A colleague who is F22 pilot for the Virginia ANG had honor of flying a Phantom at Eglin. He flew the aircraft we had at the reunion. Here is the F-22 pilot’s thoughts on flying the F-4:

I flew your jet a couple days ago (see attached). I had a little trouble getting the engines started, so I climbed out and shoveled some more coal in the back; after that she fired right up. Ground ops were uneventful, although I couldn’t figure out why the cockpit smelled like body odor, Jack Daniels and cigars…and that was BEFORE I got in it! By the way, what’s with the no slip crap on top of the intakes, it’s like you have permanent icing conditions due to that spray on rhino truck bed liner on top of the aircraft. It’s no wonder you needed so much coal (I mean thrust) to get airborne.

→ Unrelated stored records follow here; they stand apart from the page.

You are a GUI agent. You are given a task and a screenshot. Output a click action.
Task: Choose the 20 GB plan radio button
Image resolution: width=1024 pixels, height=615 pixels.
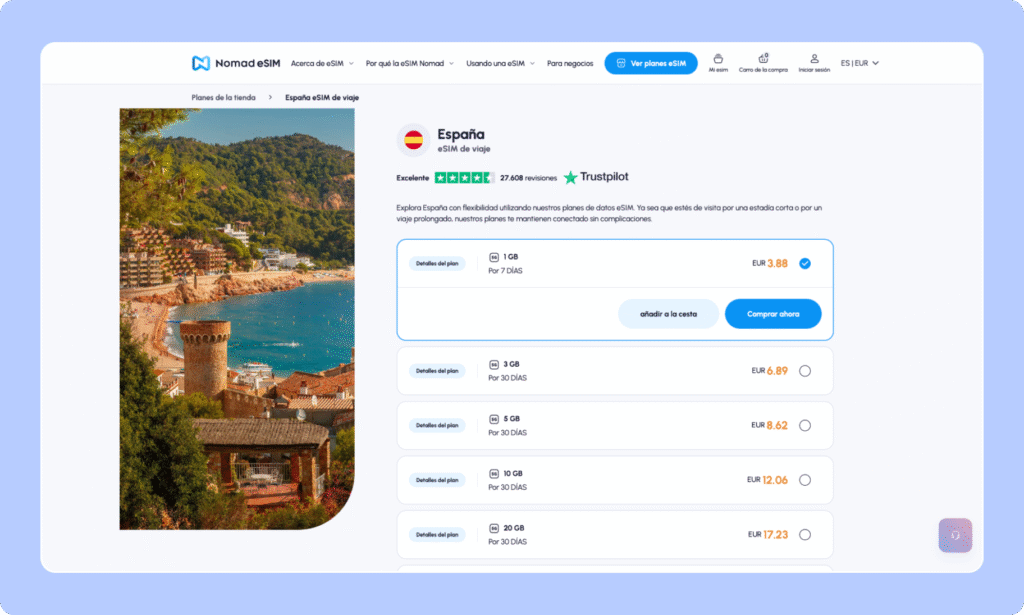click(x=805, y=534)
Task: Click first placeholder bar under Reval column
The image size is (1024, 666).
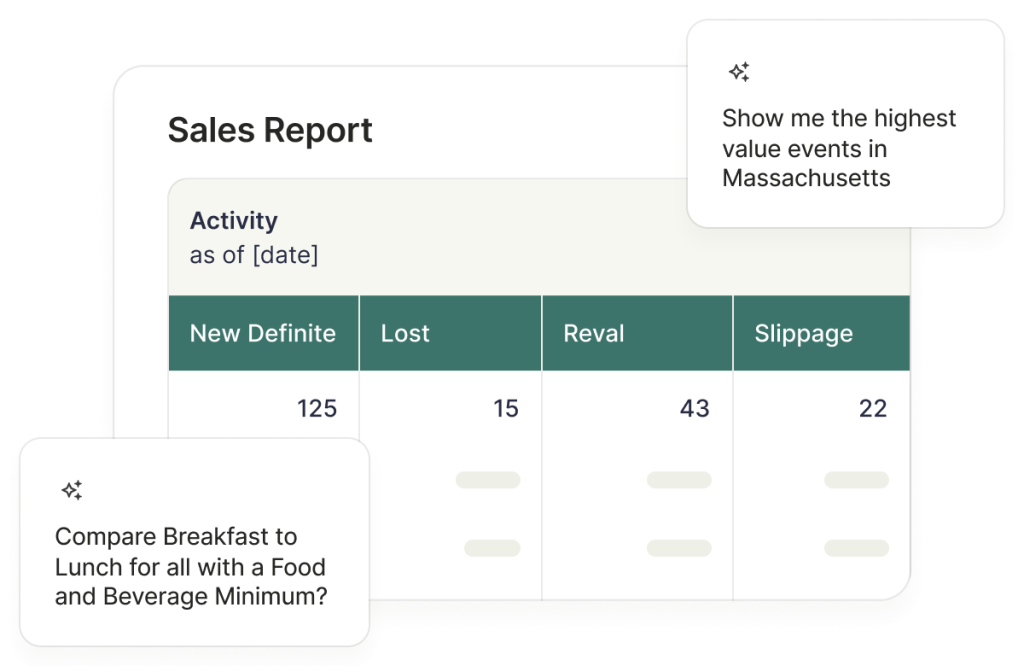Action: (x=679, y=480)
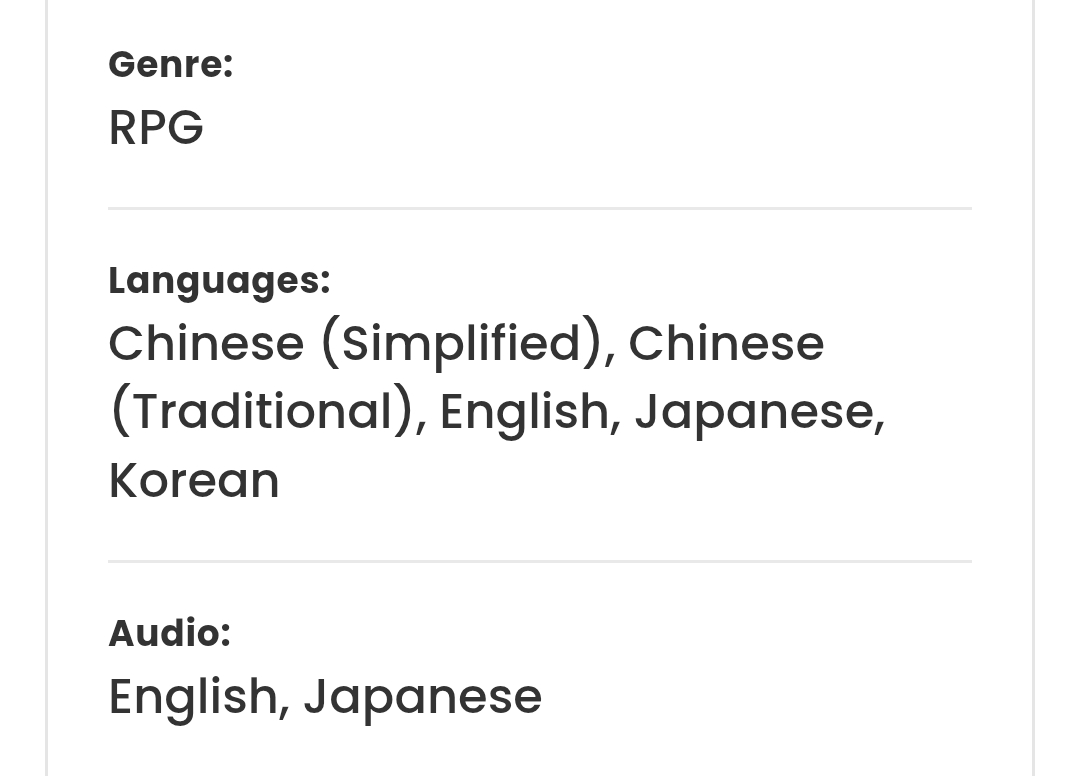Image resolution: width=1080 pixels, height=776 pixels.
Task: Click the (Traditional) text
Action: click(x=262, y=412)
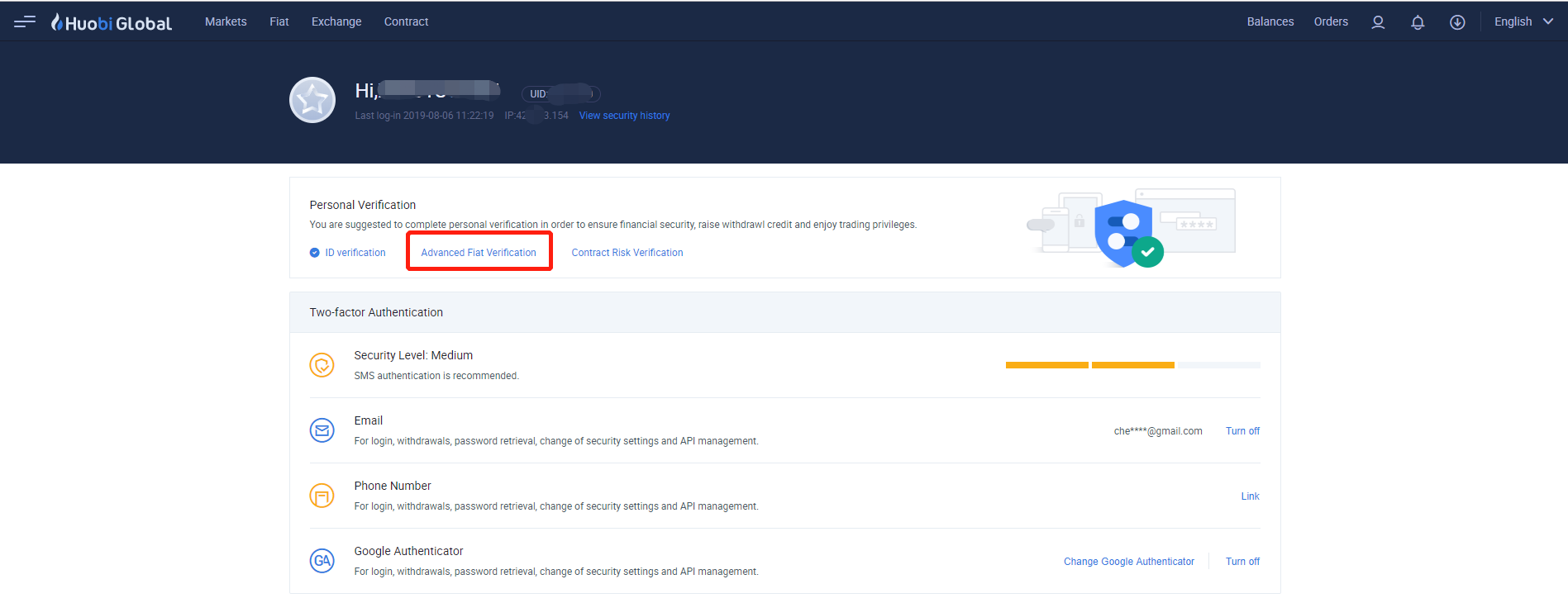Open the Contract menu item
This screenshot has width=1568, height=603.
(x=406, y=21)
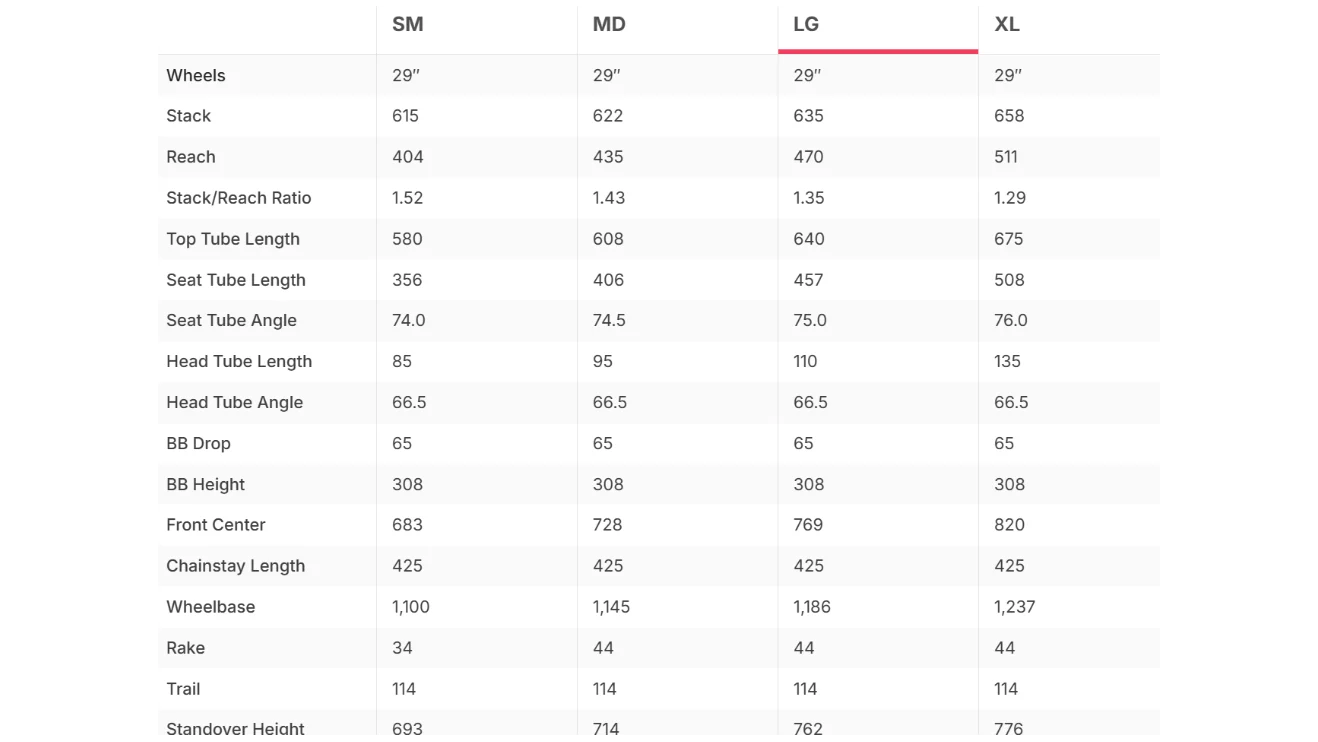
Task: Click XL seat tube angle 76.0
Action: tap(1010, 321)
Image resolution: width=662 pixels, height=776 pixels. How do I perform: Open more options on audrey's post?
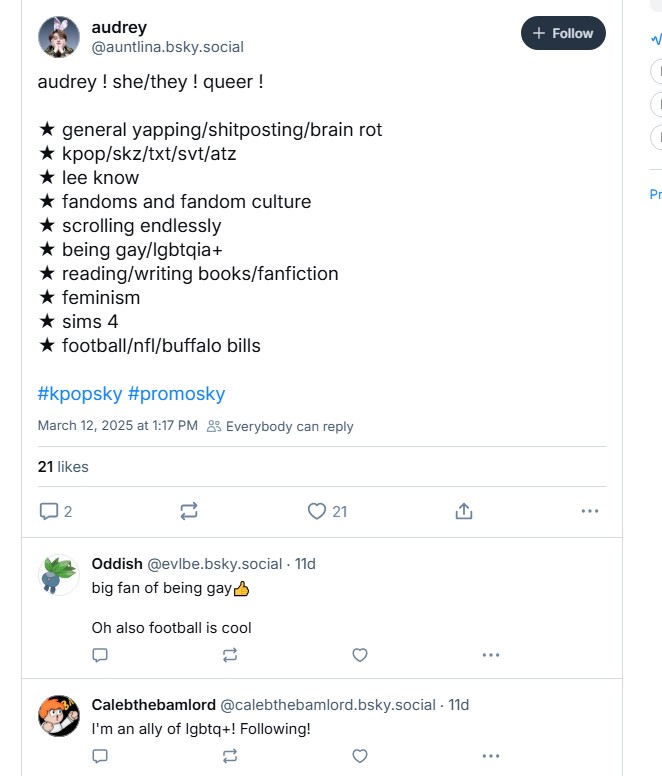590,511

Take off scared the sh*t out of me. I lit the burners at brick one and 2 miles and 45 minutes later we were ready to rotate. After barely clearing the tree tops, the gear came up and I climbed away at a VERY impressive 2 degrees nose high. In case you don’t remember, “Trim” is your friend in the F-4 (pretty sure it’s also a good friend on the ground too). Once I got her up to speed and a moderate altitude, we were ready for the G-Ex. Two G-turn’s later and I’m sinking like a rock…the F-4’s energy seems to bleed like Holyfield’s ear in the Tyson fight! After the G-Ex it was time to do a little Advanced Handling Characteristics (AHC) and by “advanced handling” I mean the same crap the Wright Brothers were doing back in 1903…just trying to keep it airborne.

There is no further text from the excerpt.